Das sind die Menschen, die zu Sr. Sandra kommen. „Für einfache Fragen gibt es genug Stellen, wo man hingehen kann. Aber wenn es wirklich schwierig ist, dann schicke ich die Menschen zu Ihnen!“ meinte einmal eine Mutter, deren Abschiebetermin bereits feststand und die dann doch bleiben konnte. „Wenn niemand mehr helfen kann, dann braucht man Allah. Und der ist bei Ihnen!“ sagte ihr ein muslimischer Flüchtling, der große Angst um seine Familie hatte.
Alle hoffen auf Auswege aus ihren Sackgassen. Nicht immer findet sich der erhoffte Weg. Doch selbst, wenn die Grundsituation nicht zu ändern ist, verlassen die Ratsuchenden den Raum gestärkt und voller Dankbarkeit. Sie wissen: Ihre Not wurde gehört und liegt nun in Gottes Hand.

(In einem Datensatz aufgeführte Einträge)
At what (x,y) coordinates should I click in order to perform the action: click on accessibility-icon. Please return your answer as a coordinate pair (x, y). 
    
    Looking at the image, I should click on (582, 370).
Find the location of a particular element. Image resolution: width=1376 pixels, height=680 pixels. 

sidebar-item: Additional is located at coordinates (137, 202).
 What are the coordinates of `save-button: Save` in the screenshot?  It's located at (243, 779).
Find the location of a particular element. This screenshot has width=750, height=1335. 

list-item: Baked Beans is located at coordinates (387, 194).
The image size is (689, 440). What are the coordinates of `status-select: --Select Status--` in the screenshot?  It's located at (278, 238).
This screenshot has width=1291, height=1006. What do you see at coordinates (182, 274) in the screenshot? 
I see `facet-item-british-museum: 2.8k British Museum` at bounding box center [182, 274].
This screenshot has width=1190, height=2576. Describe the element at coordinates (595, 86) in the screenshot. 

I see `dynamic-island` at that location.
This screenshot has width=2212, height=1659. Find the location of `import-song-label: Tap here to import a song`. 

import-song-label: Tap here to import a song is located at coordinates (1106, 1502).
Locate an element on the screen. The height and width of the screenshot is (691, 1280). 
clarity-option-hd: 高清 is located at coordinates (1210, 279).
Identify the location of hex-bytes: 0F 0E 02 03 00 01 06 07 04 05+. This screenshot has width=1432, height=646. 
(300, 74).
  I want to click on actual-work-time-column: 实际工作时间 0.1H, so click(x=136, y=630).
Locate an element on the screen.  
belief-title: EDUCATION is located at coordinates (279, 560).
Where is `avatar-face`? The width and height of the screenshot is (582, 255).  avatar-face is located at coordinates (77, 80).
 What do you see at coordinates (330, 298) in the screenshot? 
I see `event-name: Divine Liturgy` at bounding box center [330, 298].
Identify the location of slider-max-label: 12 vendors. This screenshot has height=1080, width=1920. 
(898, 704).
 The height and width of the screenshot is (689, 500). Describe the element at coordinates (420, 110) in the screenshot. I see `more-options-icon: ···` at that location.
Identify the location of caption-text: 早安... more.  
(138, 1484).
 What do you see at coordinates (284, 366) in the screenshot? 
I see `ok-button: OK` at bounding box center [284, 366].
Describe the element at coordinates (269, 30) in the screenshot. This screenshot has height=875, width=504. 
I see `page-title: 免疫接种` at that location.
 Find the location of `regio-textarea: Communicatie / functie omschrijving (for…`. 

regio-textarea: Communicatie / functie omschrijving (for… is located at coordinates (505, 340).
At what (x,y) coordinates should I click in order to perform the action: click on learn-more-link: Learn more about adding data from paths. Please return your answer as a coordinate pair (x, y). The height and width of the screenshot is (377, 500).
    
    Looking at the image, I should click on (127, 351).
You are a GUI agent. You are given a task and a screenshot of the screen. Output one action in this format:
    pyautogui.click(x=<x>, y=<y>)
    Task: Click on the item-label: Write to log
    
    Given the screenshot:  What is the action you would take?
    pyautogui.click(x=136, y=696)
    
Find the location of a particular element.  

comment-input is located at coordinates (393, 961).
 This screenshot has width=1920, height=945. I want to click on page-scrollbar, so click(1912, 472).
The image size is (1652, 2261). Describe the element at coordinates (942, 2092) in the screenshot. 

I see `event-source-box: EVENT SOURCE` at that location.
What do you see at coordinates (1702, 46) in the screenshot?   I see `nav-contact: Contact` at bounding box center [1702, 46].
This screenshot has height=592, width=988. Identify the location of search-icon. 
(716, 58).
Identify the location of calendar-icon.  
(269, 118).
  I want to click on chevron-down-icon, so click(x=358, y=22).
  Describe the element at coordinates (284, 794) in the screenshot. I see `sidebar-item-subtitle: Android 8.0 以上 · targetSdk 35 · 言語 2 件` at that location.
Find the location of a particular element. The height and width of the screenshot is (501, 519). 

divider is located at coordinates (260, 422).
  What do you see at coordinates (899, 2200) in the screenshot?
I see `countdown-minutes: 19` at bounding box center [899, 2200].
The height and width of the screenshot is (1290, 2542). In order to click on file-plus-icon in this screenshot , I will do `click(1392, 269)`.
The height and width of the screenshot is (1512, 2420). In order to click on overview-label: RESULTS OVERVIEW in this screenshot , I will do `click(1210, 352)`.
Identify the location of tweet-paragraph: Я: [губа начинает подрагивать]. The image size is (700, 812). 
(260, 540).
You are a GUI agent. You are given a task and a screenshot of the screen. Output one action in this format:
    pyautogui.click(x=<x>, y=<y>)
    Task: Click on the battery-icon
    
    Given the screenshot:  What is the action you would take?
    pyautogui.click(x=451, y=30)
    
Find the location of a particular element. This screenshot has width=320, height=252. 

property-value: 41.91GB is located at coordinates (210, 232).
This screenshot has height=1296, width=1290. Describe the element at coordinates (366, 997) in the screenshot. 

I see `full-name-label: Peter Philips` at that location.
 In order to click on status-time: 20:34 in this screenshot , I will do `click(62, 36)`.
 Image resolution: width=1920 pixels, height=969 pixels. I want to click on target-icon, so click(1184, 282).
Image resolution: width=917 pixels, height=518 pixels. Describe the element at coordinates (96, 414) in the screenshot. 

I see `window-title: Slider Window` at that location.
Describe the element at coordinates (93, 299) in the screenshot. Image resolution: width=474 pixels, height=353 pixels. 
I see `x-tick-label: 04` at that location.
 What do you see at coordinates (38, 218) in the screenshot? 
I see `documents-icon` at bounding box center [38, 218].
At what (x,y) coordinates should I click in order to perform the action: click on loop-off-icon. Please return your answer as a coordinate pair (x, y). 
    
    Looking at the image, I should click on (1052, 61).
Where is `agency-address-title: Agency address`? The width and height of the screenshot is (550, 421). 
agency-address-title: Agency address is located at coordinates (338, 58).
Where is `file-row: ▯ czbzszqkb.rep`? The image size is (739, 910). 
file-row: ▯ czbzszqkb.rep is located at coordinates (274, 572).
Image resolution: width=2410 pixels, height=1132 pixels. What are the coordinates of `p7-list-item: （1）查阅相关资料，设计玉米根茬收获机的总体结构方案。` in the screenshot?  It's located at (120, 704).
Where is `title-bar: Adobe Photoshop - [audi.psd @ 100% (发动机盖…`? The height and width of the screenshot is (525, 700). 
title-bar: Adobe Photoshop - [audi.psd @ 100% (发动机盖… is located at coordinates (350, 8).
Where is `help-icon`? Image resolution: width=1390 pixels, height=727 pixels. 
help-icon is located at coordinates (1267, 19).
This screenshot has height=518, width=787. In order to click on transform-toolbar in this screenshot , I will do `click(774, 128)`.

▶ [Aufgaben]:
**1)** Gib die Datensätze ab der Zeile, die „is (739, 910).“ enthält, bis einschließlich der Zeile, die „Image resolution: width=2410“ enthält, als zweispaltige CSV wieder. Die Spalten heißen „anfrage“ und „antwort“. Jede Anfrage erhält eine Zeile, jedes Feld steht in Anführungszeichen, und Zeilenumbrüche werden durch Leerzeichen ersetzt.
**2)** Schreibe den Text über die Ratsuchenden bei Sr. Sandra dort weiter, wo er aufhört.

▶ [Lösungen]:
**1)**
anfrage,antwort
"Where is `file-row: ▯ czbzszqkb.rep`? The image size is (739, 910).","file-row: ▯ czbzszqkb.rep is located at coordinates (274, 572)."
"Image resolution: width=2410 pixels, height=1132 pixels. What are the coordinates of `p7-list-item: （1）查阅相关资料，设计玉米根茬收获机的总体结构方案。` in the screenshot?","It's located at (120, 704)."

**2)**
Um in diesen Situationen „Pilger der Hoffnung“ zu sein, versucht Sr. Sandra, den Weg der Hoffnungslosigkeit und Angst ein Stück weit mitzugehen und lädt dazu ein, den Abzweigungen der Stärkung und des Lichtes zu folgen – Perspektiven zu wechseln und die Flüchtlinge durch ein tieferes Verständnis ihrer Lage handlungsfähig zu machen. Dazu braucht es eine gute Portion der Offenheit für andere Kulturen und Denkweisen, fundiertes rechtliches Wissen und eine gute Kenntnis behördlicher Zuständigkeiten. Dann kann es mit viel Einfühlungsvermögen und Fingerspitzengefühl gelingen, zwischen den Welten der Flüchtlinge, der allgemeinen deutschen Realität und den bürokratischen Anforderungen zu vermitteln. Der Heilige Geist ist da manchmal der beste Übersetzer!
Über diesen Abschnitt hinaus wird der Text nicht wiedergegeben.